13:33 Power User Patterns: From Questions to Specifications
Specific skills distinguish power users at the capability edge. First, they assign tasks rather than ask questions—treating AI as oracle is the wrong mental model. The shift is toward declarative specifications: describe the end state, provide success criteria, let the system figure out how to get there. This is a post-prompting world that looks more like specifications. Second, accept imperfections and iterate. Ralph works because it embraces failure—AI produces broken code, retries until fixed, never gets tired. This requires abandoning expectations of first-time correctness. Third, invest in specification and review, less in implementation. Work is shifting: less time writing code, much more defining what you want and evaluating whether you got there. This represents profound skill change—most engineers spent years developing implementation intuitions now less useful. New skills: describing systems precisely enough for AI to build them, writing tests capturing real success criteria, reviewing AI-generated code for subtle conceptual errors rather than syntax mistakes. Designer Maggie Appleton observes that when agents write code, design becomes the bottleneck—questions shift from code syntax details to architecture, user experience, composability. What should this feel like? Do we have the right abstraction? These decisions require human context, taste, and vision.
15:03 The Dangers of Speed and the Importance of Thought
Speed is dangerous in itself—a foot-gun everyone's been handed. You can move incredibly fast with AI agents while forgetting how much trash you're producing. Without thinking through what you want done, speed leads to quickly building giant piles of useless code. This is a superpower handed to everyone for better or worse, and we're about to see who can actually think well. Time to use multiple agents in parallel—transformative because each one stacks your capability multiplicatively. Some developers go from a few PRs daily to dozens. The constraint moves from coding to coordination: how to scope tasks and review outputs. Even if review is tricky in this new world, the multiplicative effect of well-directed agents solving multiple tasks simultaneously is where everyone's heading. This includes letting agents run constantly—Ralph was designed for overnight sessions. Define work, start the loop, go to bed is the new engineer's day. Of course, this only works with proper guardrails, but when it works, you get productive hours around the clock from previously idle time.

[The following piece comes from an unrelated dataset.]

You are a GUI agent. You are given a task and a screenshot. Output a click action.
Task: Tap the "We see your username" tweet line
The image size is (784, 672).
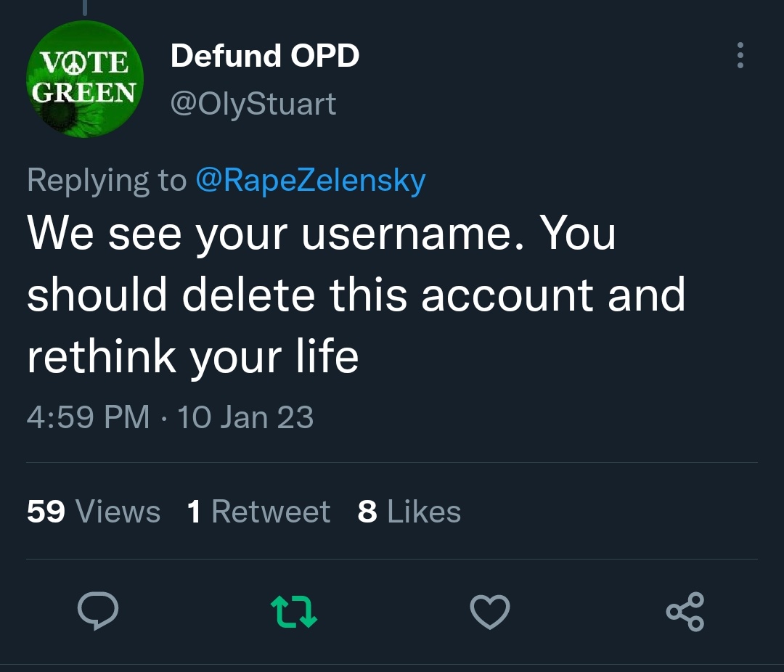(x=321, y=234)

16:33 The Nature of Errors and the Management Challenge
The shape of work itself is changing fundamentally. Andrej Karpathy noted something crucial about current model errors: they're not simple syntax errors but conceptual mistakes a hasty junior developer would make—wrong assumptions, running without checking, failing to surface trade-offs. This is actually positive because it indicates models reaching junior developer capability level. These are supervision problems, not capability problems. The solution isn't doing work yourself but getting better at management skills. You must watch agents, but doing so lets you catch moments when they implement a thousand lines to solve problems requiring a hundred. Technical teams need to level up in managing agents and writing evals that test correctly—including evals testing whether agents write simple enough solutions, not just traditional functional tests. This is what Sam Altman means about engineering changing so quickly: you're not spending time typing or debugging but mostly managing. The ability to code manually will atrophy as a skill because you're not using it as much. Generation and discrimination are very different skill sets you're now using daily. This isn't failure or embarrassment but reallocation of scarce human cognitive resources toward higher-leverage skills.

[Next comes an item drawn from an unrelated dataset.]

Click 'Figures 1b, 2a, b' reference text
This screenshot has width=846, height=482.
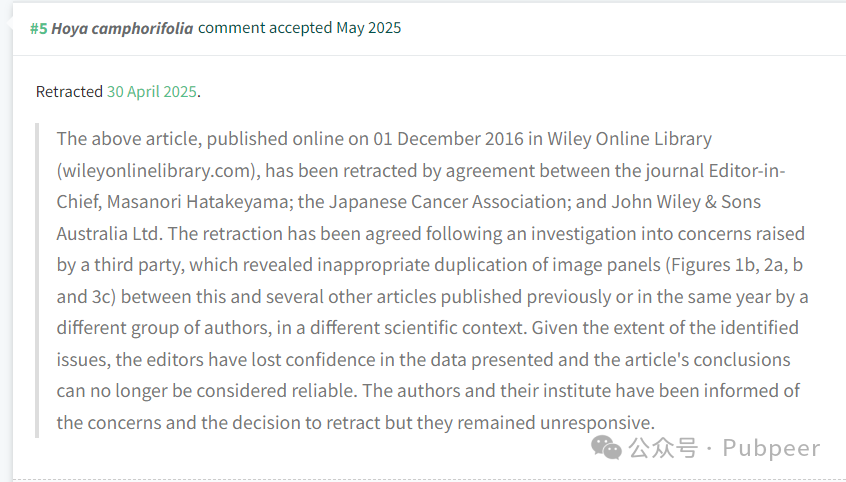pos(736,265)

18:04 Context-Dependent Proximity to Code
How close should developers stay to code? Widely differing opinions exist among senior developers, but the right answer is a function of what you're building. If risk tolerance for mistakes is very low, watch agents coding in IDEs and write evals super carefully. Frontend code remains more complicated than backend because defining appearance is still challenging. But if you're willing to experiment and iterate on greenfield prototypes, you can step back substantially. This calls for another abstraction level from engineering: technical leaders must think about where engineers should stand relative to code based on the codebase's risk profile. This becomes something intentionally set as team policy—'this is production, we can't mess up, here's our expectation for how you code with agents against this codebase.' Without such policies, it'll be a free-for-all with everyone making their own rules, causing all sorts of production issues.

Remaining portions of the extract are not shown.